Green prompt engineering
The concept of prompt engineering has quickly followed GenAI’s ascent — some have even gone as far as to call it a job of the future. Whether that’s true or not remains to be seen, but it is worth noting that the way a generative AI system is prompted (ie. questions or requests are phrased to the system) has an environmental impact. This might, at first glance, seem surprising, but the way to understand it is that the longer a prompt, the more information (processed as a token by the system), the more computational power the system requires. So, shorter prompts should be more environmentally friendly.
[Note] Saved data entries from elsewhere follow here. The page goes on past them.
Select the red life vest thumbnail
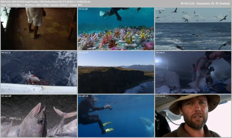This screenshot has width=232, height=138. pyautogui.click(x=193, y=72)
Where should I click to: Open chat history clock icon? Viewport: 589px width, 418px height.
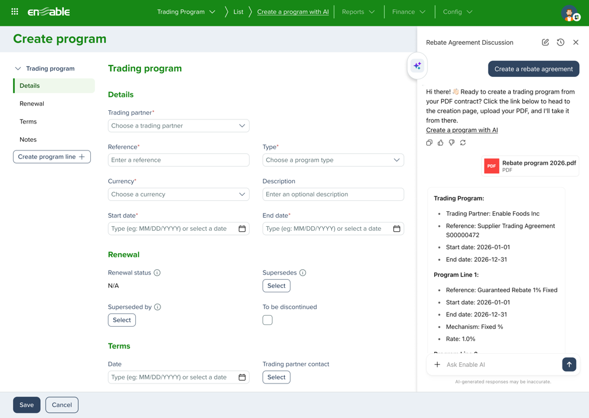coord(560,42)
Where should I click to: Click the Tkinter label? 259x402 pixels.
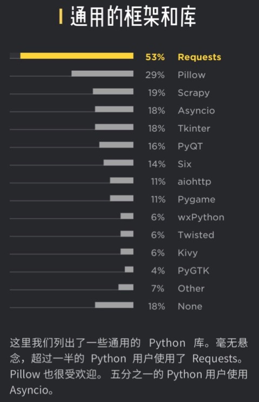[x=194, y=129]
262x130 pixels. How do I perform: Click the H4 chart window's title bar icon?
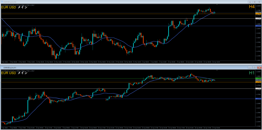[2, 2]
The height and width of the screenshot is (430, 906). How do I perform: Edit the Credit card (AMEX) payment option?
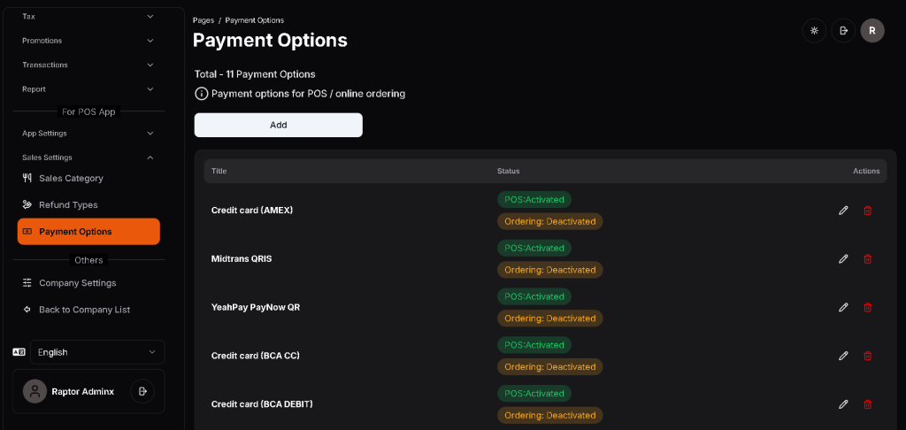point(843,211)
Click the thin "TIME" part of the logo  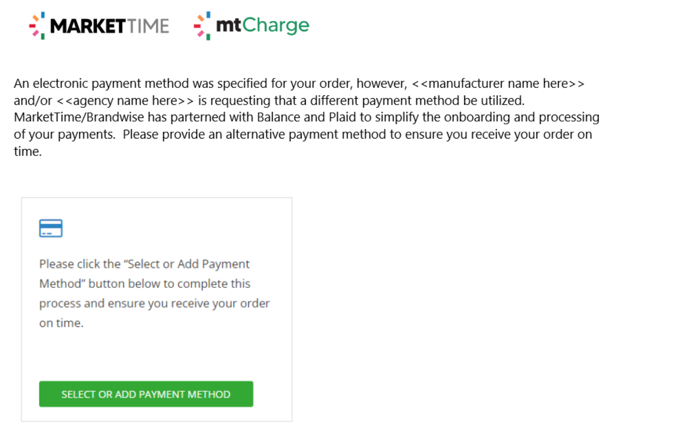[x=148, y=26]
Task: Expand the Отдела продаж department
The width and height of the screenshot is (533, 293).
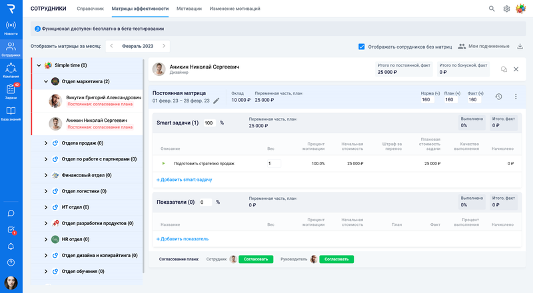Action: [x=46, y=143]
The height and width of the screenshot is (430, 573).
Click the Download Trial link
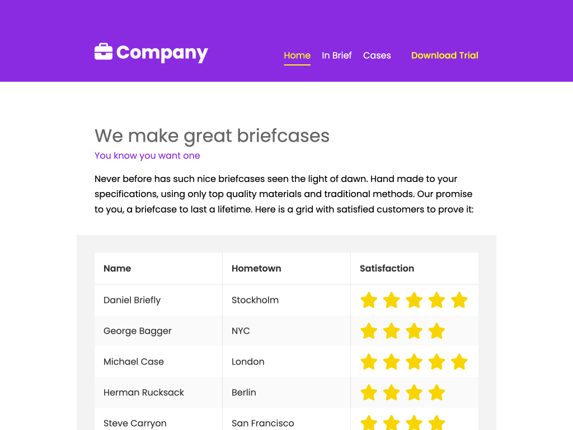(x=445, y=55)
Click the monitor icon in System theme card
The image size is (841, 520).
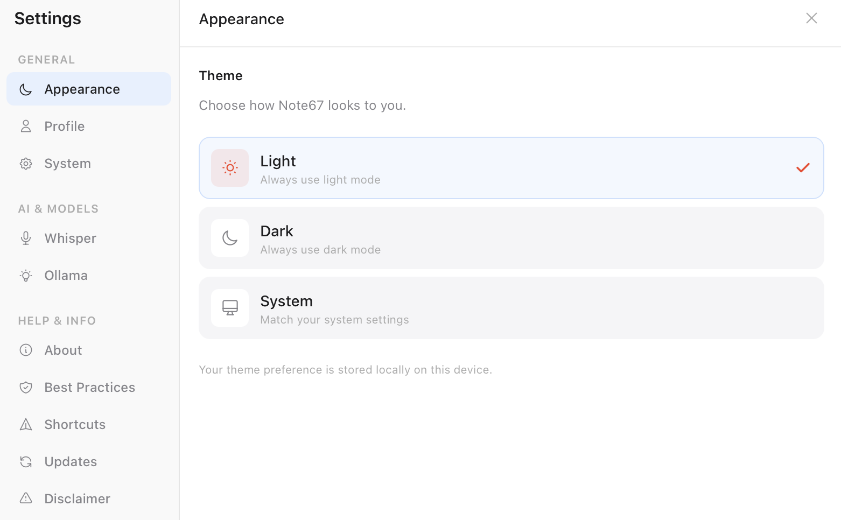[230, 307]
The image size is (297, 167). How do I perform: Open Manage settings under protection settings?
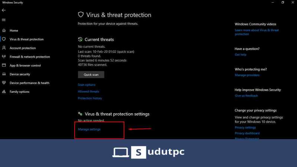point(89,129)
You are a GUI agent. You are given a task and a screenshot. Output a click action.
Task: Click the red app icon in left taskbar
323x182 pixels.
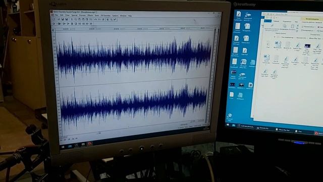point(90,144)
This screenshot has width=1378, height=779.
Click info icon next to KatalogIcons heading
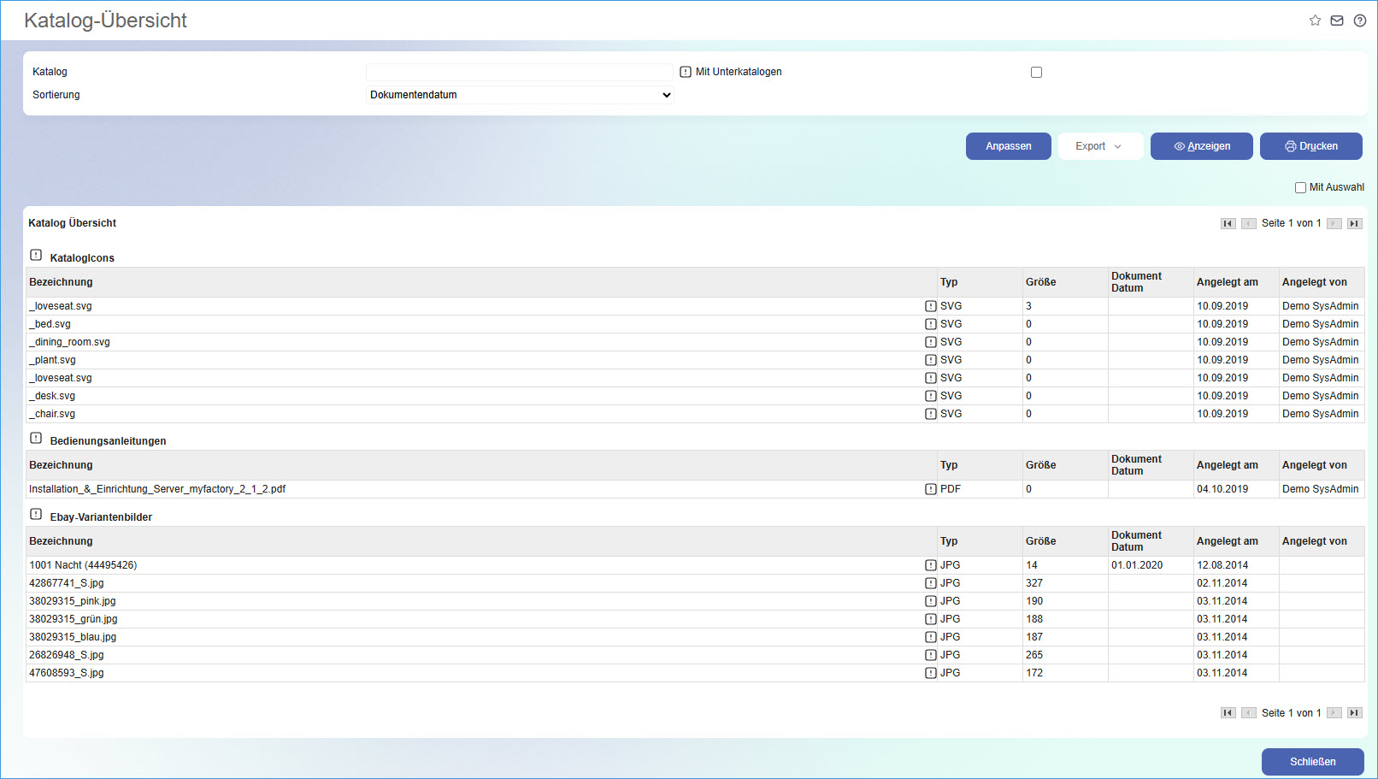click(x=36, y=256)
Of course, shorter prompts may make it harder to get the output you want — good intentions could easily lead to worse consequences if you end up needing to provide more prompts. However, this is why prompting needs to be approached scientifically: getting the balance right so you can achieve the intended goal in as efficient a manner as possible. Application of an appropriate evaluation framework can allow efficient experimentation with prompting, providing clear metrics for performance, cost, and carbon emissions.
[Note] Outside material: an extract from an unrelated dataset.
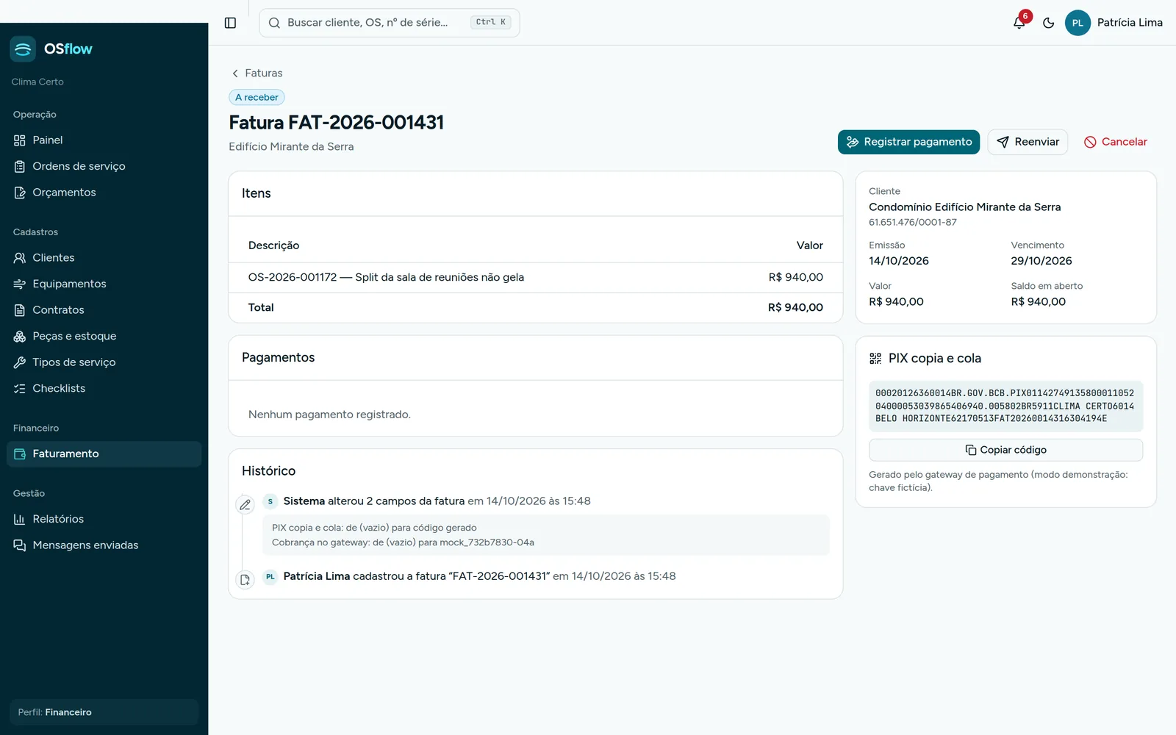Collapse the sidebar with the panel icon

[x=230, y=23]
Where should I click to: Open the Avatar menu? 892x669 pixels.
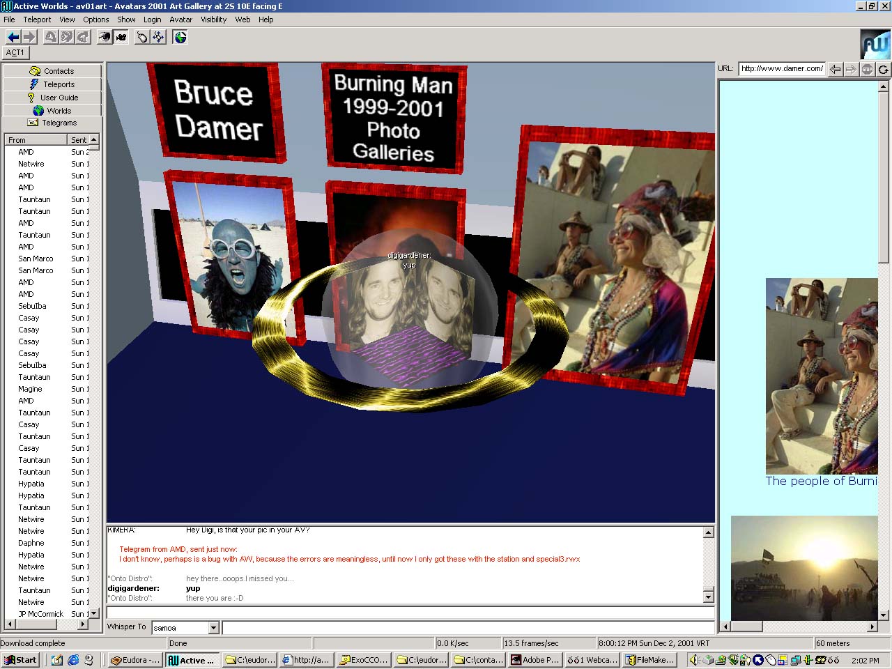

Other techniques to consider
Although the considerations discussed above have largely centered on software design, there are also more material things that we need to pay attention to. The hardware you select, for instance, will have a carbon footprint and it’s also possible to use ‘cleaner’ and more environmentally-friendly electricity (this is because electricity comes from different sources at different times of the day according to demand). These considerations are both discussed in depth by the Green Software Foundation, an organization that Thoughtworks is proud to be a founding member of.
Concluding remarks
There’s no one single solution to the carbon emissions of artificial intelligence. However, at a time when climate disaster is the key issue facing the planet, it certainly wouldn’t be responsible to embrace the possibilities and opportunities of AI without thinking through the environmental impacts of the technology and taking steps to mitigate them. We believe it's imperative that emission impacts are considered first-class metrics in the design and development of AI systems. All steps add up to have a larger impact, and some immediate steps include learning about and applying the principles of green software, downloading the open-source tool Cloud Carbon Footprint to start analyzing your cloud footprint, and joining the Green Software Foundation to influence policy and standards to measurably mitigate the environmental impacts of tech.
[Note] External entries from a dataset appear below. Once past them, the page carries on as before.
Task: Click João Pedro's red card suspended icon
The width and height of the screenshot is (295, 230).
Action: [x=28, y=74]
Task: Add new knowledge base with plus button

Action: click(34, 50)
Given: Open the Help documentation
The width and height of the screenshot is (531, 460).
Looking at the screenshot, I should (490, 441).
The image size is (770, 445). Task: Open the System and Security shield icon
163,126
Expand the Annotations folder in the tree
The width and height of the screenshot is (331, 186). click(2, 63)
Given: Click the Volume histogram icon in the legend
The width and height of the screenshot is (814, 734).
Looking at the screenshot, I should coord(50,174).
Further, use of a modern CD4ML or other MLOps system can allow integration of carbon metrics directly into the development process. Although these approaches are not yet fully developed in existing tooling, Data Scientists and engineers can and should have immediate feedback as to the carbon implications of their design decisions, and models’ carbon emissions should be tracked and monitored. Making this easier is a critical next step towards the ideal of green AI.
While the approaches and techniques mentioned above are neither exhaustive nor likely to solve AI’s environmental challenges on their own, they do represent a valuable starting point as the industry continues to experiment with GenAI.